== Segment start ==
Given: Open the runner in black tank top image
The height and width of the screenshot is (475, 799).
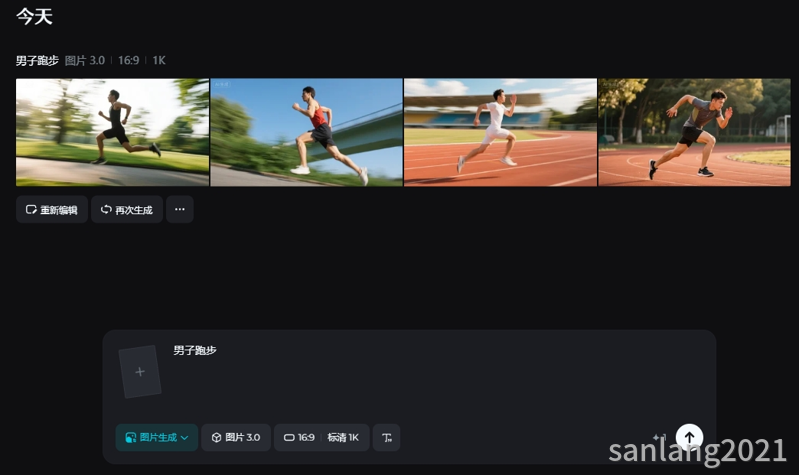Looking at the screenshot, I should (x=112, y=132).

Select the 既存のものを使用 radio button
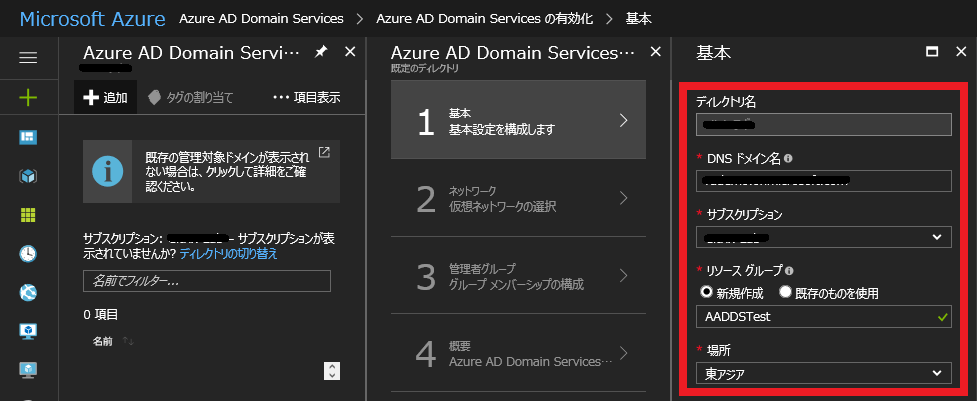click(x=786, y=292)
== Segment end ==
> **Exercise details**
Each line from the one containing "The height and" through the last line of the entries above is to be extracted exactly. Pictures are not part of the copy.

> **Problem solution**
The height and width of the screenshot is (475, 799).
Looking at the screenshot, I should (x=112, y=132).

Select the 既存のものを使用 radio button
click(x=786, y=292)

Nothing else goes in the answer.